● RAW DATA
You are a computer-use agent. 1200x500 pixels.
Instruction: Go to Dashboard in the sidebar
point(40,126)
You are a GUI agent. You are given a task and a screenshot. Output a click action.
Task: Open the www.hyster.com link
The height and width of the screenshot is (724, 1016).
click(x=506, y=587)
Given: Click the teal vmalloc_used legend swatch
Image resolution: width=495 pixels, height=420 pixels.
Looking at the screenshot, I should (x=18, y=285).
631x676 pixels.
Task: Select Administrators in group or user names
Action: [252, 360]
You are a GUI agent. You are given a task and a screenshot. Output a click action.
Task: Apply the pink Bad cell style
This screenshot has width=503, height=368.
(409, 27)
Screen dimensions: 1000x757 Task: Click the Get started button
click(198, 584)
...
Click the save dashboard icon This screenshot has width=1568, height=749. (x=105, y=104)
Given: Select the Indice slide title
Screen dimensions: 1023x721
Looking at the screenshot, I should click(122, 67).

● PROBLEM
Only the lines above from the line containing "You are a computer-use" through the line containing "Given: Click the" should be retyped, exactly and with both ends included.

● SOLUTION BELOW
You are a computer-use agent. 1200x500 pixels.
Instruction: Go to Dashboard in the sidebar
point(40,126)
You are a GUI agent. You are given a task and a screenshot. Output a click action.
Task: Open the www.hyster.com link
The height and width of the screenshot is (724, 1016).
click(x=506, y=587)
Given: Click the teal vmalloc_used legend swatch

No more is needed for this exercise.